-- Information supplied follows --

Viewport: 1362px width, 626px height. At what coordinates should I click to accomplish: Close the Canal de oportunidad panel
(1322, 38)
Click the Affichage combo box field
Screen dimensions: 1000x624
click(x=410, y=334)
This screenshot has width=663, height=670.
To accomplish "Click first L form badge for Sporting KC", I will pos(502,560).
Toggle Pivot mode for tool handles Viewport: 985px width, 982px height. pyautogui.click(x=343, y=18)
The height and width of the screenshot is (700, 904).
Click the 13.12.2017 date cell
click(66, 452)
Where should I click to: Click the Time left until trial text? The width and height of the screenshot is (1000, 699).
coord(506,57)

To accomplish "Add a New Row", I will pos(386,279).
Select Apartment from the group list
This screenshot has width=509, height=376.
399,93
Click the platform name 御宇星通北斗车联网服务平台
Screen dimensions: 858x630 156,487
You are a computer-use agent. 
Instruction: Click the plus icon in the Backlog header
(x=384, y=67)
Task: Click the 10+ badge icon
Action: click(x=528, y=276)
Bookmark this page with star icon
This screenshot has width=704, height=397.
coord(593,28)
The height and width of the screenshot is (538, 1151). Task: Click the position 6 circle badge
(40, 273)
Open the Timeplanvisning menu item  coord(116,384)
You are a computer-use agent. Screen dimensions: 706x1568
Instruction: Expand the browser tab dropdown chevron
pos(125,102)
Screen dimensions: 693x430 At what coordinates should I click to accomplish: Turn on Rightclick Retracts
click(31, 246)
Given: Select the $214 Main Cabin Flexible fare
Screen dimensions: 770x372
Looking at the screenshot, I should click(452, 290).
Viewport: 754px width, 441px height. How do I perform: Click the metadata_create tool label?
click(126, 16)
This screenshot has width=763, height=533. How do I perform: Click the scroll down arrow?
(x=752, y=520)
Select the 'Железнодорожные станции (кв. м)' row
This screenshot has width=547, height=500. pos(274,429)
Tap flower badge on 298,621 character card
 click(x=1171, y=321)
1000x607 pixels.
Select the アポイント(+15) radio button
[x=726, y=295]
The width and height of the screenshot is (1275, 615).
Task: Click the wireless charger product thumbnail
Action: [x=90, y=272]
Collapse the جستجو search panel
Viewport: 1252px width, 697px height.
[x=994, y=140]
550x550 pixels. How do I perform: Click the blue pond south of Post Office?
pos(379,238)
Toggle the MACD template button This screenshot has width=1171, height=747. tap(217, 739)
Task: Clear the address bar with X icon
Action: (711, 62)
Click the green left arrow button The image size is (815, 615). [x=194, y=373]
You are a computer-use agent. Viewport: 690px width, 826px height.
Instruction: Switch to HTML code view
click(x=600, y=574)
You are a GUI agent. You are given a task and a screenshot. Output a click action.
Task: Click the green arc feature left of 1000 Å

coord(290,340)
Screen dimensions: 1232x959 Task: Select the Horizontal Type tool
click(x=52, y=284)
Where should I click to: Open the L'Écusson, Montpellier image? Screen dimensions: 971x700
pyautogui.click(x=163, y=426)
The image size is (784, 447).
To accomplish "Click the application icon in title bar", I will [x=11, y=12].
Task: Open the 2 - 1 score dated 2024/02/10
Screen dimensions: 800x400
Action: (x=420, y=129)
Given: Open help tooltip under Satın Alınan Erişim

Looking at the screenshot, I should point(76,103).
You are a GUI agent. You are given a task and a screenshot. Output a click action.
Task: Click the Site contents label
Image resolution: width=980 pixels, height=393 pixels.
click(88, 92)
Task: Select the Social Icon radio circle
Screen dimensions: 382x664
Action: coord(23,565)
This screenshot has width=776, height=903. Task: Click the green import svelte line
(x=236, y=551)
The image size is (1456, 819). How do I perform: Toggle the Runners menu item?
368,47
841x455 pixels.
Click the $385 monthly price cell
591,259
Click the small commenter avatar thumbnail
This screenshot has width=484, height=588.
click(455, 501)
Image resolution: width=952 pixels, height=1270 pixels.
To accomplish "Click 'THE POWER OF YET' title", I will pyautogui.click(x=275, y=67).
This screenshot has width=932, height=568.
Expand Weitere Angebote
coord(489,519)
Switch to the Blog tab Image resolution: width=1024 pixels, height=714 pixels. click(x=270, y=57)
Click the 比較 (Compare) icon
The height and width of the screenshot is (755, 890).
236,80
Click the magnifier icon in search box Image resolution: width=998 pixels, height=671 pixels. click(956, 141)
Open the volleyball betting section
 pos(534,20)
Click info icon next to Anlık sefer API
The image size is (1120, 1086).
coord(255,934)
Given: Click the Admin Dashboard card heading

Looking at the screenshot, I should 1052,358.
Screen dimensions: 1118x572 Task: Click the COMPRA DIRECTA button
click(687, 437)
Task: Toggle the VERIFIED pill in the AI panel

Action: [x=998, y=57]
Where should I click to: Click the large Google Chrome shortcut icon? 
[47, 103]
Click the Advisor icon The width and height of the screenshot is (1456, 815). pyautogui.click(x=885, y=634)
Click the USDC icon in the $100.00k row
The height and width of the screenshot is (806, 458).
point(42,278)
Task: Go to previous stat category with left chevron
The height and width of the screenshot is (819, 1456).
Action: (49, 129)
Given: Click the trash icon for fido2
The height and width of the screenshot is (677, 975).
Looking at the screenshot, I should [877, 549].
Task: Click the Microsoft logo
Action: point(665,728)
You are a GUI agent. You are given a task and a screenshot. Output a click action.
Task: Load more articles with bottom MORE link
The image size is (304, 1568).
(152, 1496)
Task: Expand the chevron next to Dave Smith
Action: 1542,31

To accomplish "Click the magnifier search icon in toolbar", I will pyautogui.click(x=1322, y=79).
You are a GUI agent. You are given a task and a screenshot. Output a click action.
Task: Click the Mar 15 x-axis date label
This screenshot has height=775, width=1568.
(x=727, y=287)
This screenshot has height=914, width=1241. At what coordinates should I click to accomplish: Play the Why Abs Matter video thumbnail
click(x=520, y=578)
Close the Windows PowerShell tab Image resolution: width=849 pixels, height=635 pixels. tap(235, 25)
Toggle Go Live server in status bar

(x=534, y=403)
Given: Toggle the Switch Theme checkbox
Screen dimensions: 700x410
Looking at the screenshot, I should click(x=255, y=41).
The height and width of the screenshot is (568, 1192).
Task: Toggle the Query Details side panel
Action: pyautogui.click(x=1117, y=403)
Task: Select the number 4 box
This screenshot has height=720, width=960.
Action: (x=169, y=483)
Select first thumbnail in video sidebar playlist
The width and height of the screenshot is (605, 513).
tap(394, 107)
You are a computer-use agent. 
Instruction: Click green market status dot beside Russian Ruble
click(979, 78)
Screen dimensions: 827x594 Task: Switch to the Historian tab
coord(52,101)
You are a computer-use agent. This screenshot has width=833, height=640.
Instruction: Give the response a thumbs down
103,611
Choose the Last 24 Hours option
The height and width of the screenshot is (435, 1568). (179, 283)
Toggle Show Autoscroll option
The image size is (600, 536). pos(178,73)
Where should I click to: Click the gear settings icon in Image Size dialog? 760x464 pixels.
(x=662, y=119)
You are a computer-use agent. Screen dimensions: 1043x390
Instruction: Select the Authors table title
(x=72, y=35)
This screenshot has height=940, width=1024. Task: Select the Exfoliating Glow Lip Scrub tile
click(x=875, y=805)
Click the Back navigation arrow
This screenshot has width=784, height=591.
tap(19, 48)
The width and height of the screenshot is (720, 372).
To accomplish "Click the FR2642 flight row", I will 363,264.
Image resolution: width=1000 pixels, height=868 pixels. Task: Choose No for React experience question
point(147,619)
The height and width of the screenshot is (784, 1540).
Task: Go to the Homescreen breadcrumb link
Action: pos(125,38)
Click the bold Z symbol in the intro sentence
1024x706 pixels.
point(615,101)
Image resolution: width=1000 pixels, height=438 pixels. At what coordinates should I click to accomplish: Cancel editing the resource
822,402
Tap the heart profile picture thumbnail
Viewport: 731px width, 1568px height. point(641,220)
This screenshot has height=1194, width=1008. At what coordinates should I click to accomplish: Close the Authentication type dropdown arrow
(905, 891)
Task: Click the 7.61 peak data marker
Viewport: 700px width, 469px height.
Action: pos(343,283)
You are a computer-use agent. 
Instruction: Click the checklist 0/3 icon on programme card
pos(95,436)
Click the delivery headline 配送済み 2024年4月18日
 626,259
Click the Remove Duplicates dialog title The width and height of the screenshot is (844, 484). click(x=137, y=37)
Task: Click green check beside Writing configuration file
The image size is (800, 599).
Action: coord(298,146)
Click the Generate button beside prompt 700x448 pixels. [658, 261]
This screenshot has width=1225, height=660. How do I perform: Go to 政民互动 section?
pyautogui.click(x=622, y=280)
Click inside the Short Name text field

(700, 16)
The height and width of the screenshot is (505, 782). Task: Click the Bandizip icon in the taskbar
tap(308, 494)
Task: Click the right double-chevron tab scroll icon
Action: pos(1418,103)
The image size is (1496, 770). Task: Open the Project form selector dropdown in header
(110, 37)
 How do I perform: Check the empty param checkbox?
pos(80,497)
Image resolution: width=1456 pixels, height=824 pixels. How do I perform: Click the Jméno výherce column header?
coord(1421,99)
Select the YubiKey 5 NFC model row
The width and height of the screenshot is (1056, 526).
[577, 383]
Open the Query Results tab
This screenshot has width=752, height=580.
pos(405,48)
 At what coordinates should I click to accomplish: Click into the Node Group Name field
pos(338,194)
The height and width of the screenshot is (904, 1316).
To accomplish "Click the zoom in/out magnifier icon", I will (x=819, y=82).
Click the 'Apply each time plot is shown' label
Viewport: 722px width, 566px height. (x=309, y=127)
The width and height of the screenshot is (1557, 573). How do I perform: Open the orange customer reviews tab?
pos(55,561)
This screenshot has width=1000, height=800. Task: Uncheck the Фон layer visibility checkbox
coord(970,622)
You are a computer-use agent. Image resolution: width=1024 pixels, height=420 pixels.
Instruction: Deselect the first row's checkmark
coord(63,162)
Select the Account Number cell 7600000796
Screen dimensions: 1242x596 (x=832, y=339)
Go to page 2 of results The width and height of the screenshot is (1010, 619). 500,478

-- Information supplied concluded --

• **Your objective**
Take every line above that includes "page" and list it.

• **Solution to this exercise**
Bookmark this page with star icon
Go to page 2 of results The width and height of the screenshot is (1010, 619). 500,478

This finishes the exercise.